We stroll along to Havana's seafront – known as the Malecón – a popular spot for both locals and tourists. ‘In the next year the government tells us that more people will be connected’, Alexis says. ‘There will be internet all along the sea wall’. But he looks doubtful. ‘2017 in Cuban time could well mean 2027…’

We approach three young women who are sitting on the wall: 26-year-old Gillian, who – like Claudia – is a medical student (Alexis explains that medicine is well funded and a key part of the Cuban economy), and her friends Ruth, 18, who’s still at school, and Anna, a 22-year-old chef. Gillian says that she uses the Wi-Fi parks twice a week to keep in touch with friends and family – it's too expensive to get online more often. Her main problem is with the speed of the connection.

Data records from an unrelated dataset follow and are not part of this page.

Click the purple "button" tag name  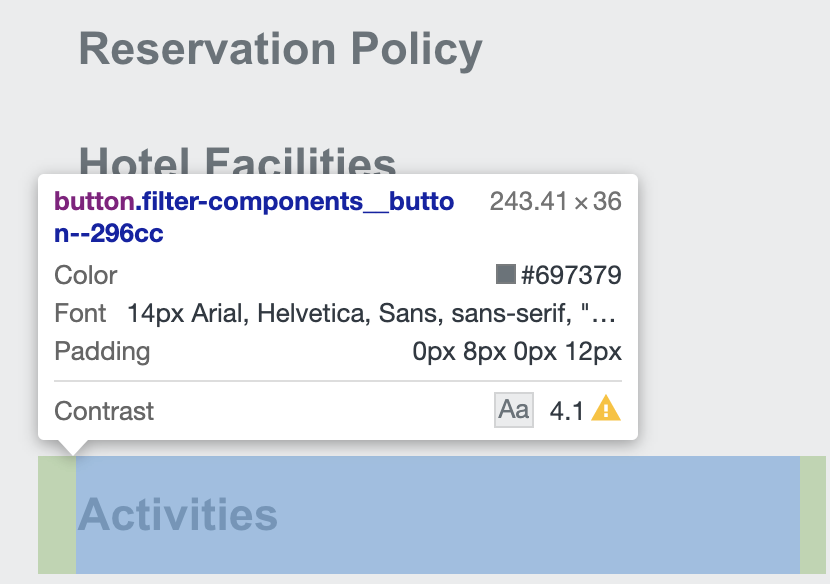(x=94, y=201)
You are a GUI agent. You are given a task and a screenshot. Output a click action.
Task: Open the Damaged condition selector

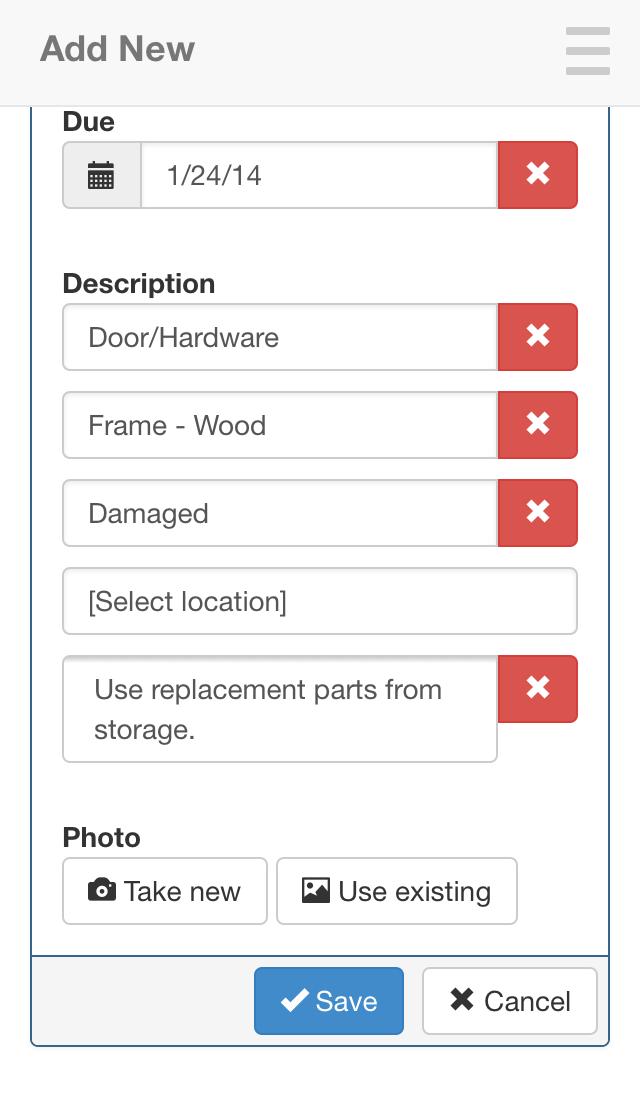pos(280,513)
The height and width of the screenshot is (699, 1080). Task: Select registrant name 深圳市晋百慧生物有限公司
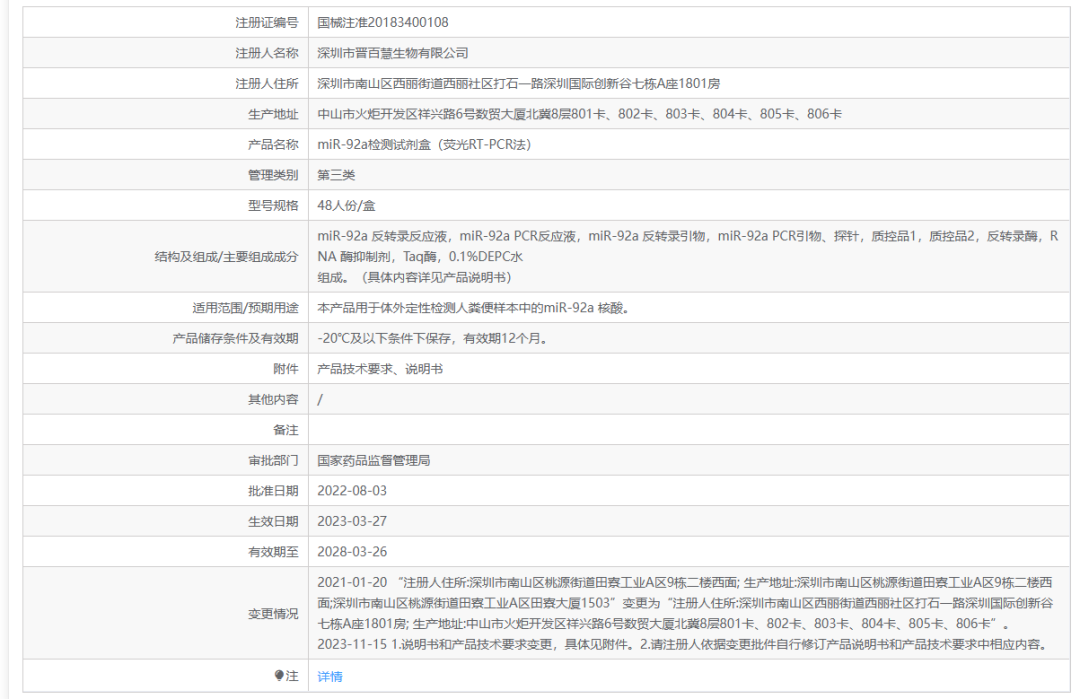point(392,53)
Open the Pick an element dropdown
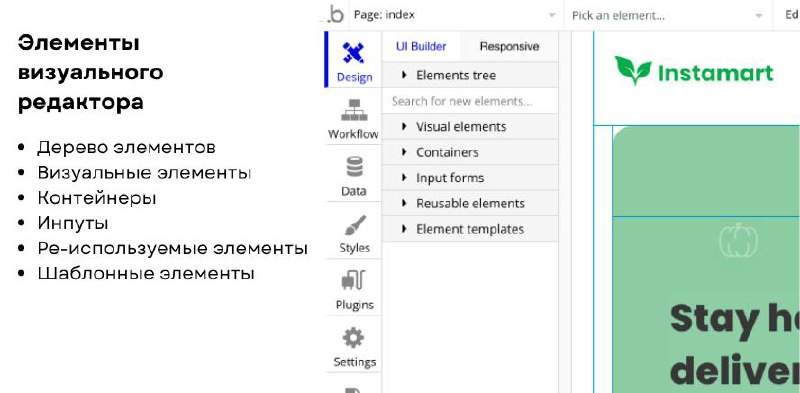Image resolution: width=800 pixels, height=393 pixels. click(x=668, y=15)
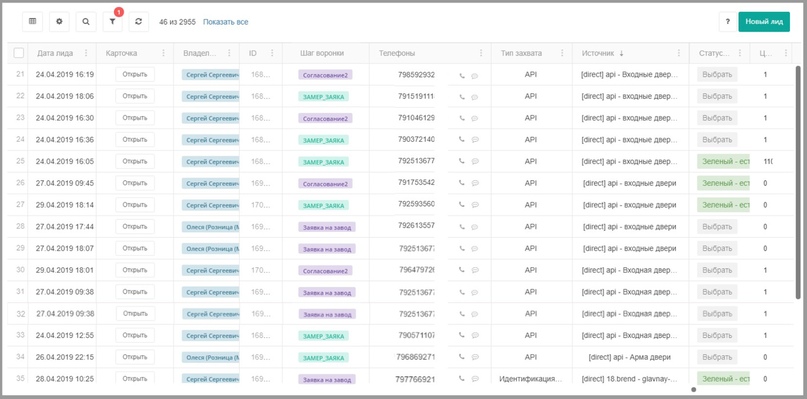This screenshot has width=807, height=399.
Task: Click the magnifier search icon
Action: 86,22
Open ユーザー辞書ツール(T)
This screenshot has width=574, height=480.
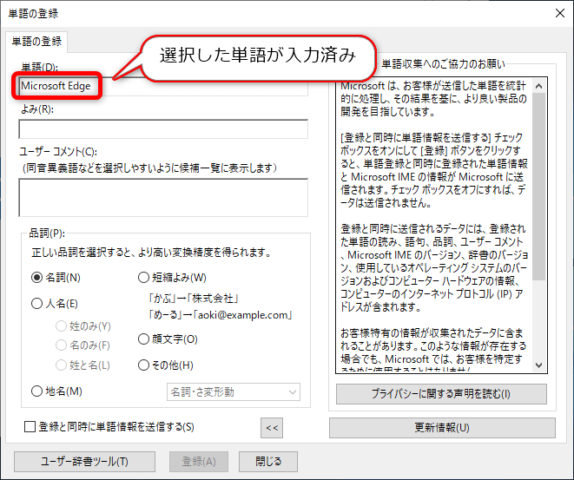(x=85, y=461)
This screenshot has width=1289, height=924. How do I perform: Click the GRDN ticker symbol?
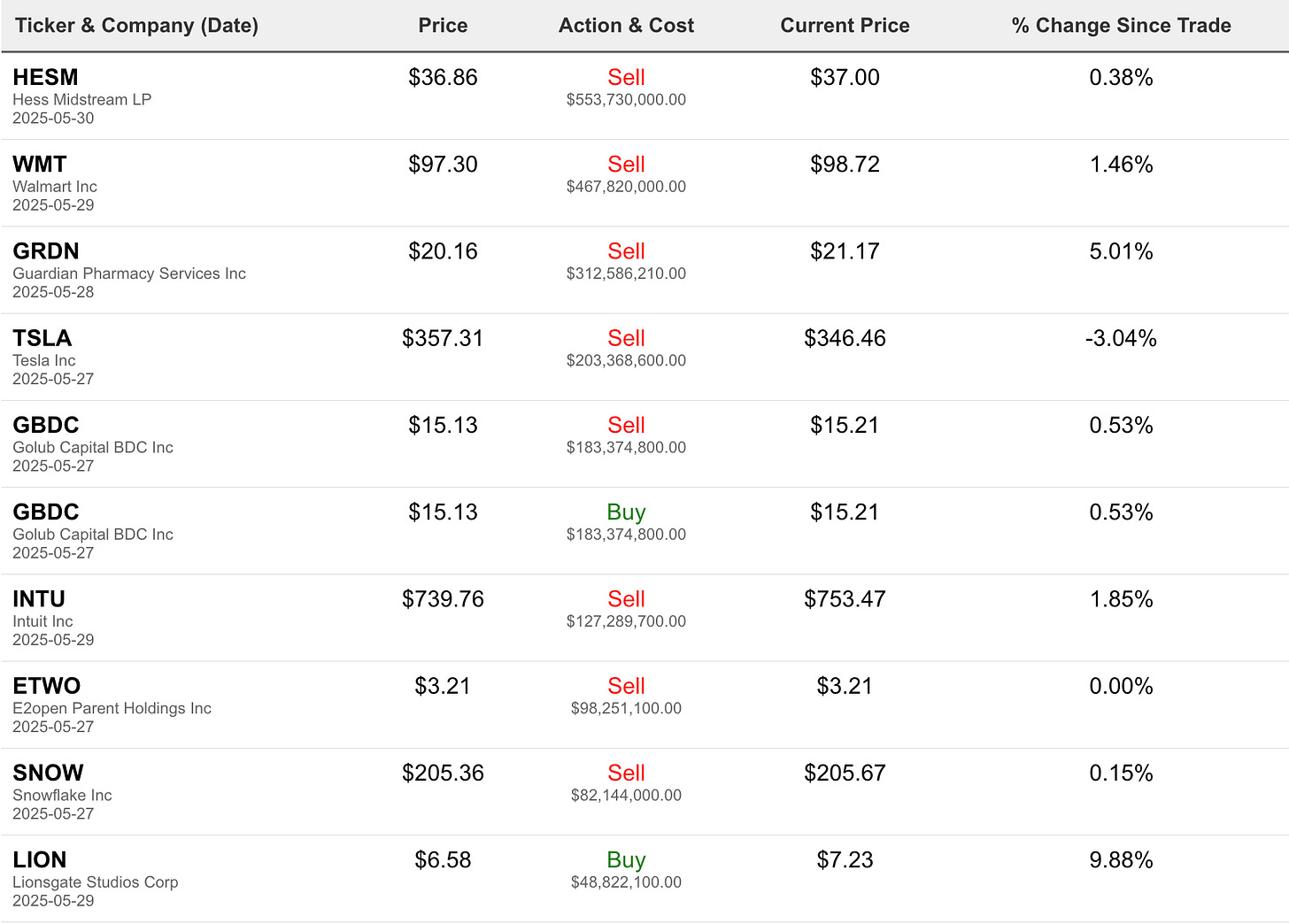click(46, 251)
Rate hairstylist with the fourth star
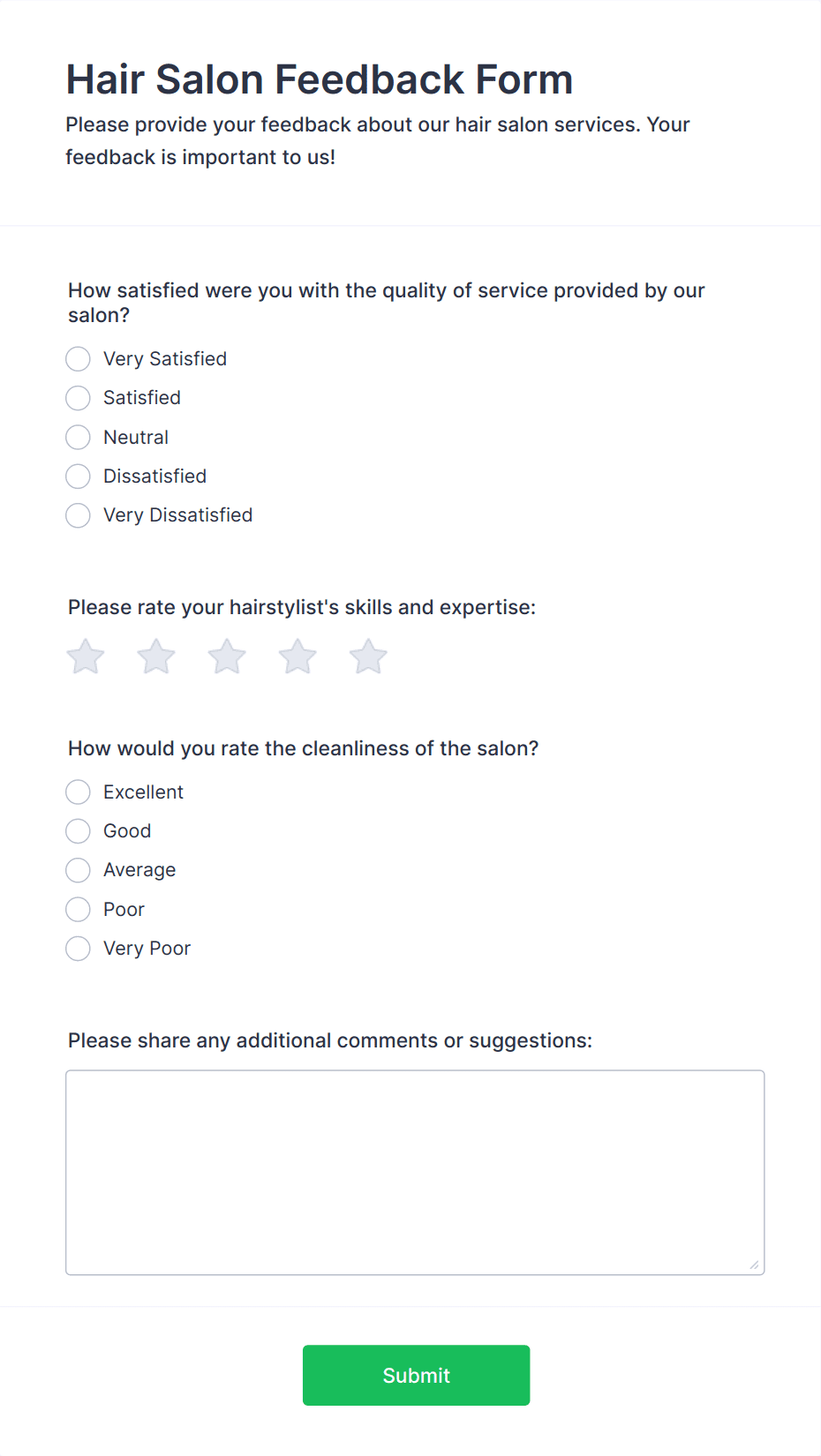821x1456 pixels. [x=298, y=657]
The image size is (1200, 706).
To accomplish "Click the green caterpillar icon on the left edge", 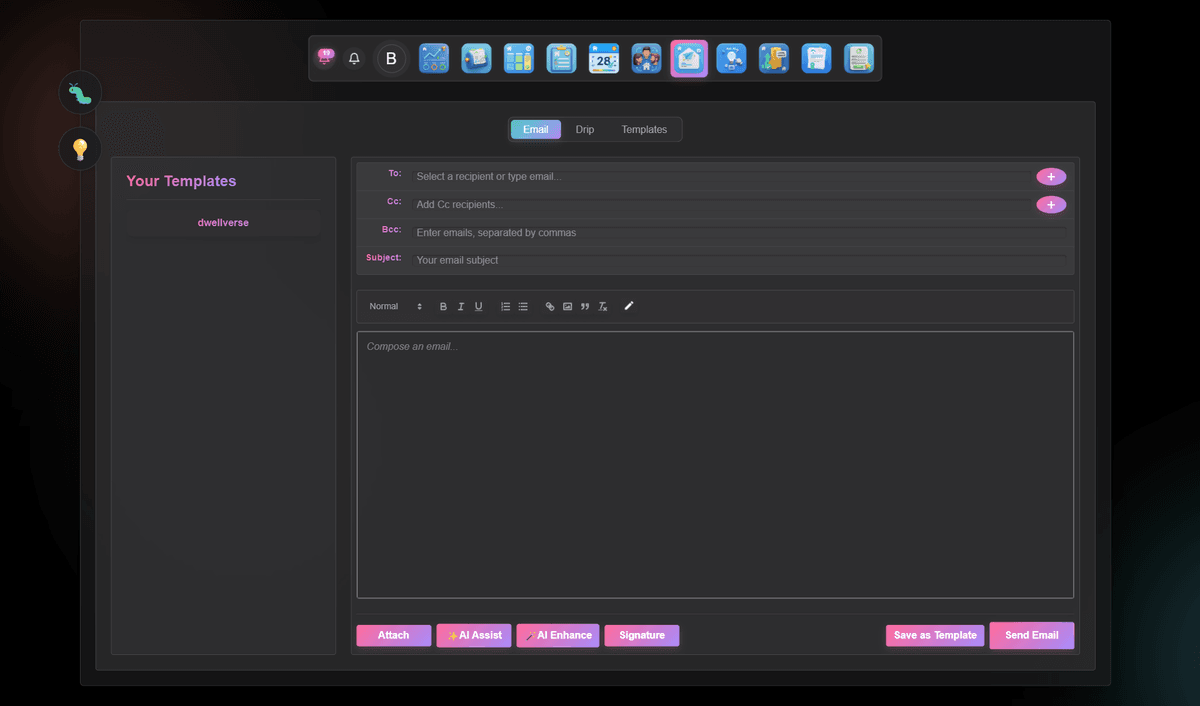I will click(x=79, y=92).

I ask whether they think there are any negative sides to the internet. Alexis pauses for a moment, struggling to translate Gillian's answer. ‘She says... it takes away the human touch. Using the internet too much...can turn you into a...robot’. I ask if Cubans use online dating. ‘She doesn't use it’, he says, gesturing at Gillian; ‘it exists in Cuba but most people don't use it. She thinks it's better to be in touch with people face to face’.

In the end I did manage to get online a fair bit in Cuba; little snatches here and there. When access is time-limited it forces you to focus on the important things I guess, like keeping in touch with friends and family. There’s certainly something liberating about not checking your phone every five minutes. But when it comes down to it, scrolling through my News Feed for half an hour is my choice, and the problems Cuba faces with its infrastructure aren’t there to teach me how much time I waste on clickbait.

Just as he’s about to leave I ask Alexis if he thinks Cuba is changing. ‘It is changing’, he replies, ‘but perhaps not as fast as you think. My grandmother – her generation – are happy with the way things are. They remember a time before the revolution when it was really bad – there was a lot of corruption. Younger people, though – we think that never mind communism, capitalism, any ‘ism’ – what we need is a different way of thinking’.

Fidel Castro may be dead, but for now his brother Raúl rules on, and when it comes to stuff like getting online many Cubans seem resigned to the status quo. For others like Alexis though – frustrated by the pace of ‘Cuban time’ – change can't come soon enough.

*Some names have been changed to protect identities.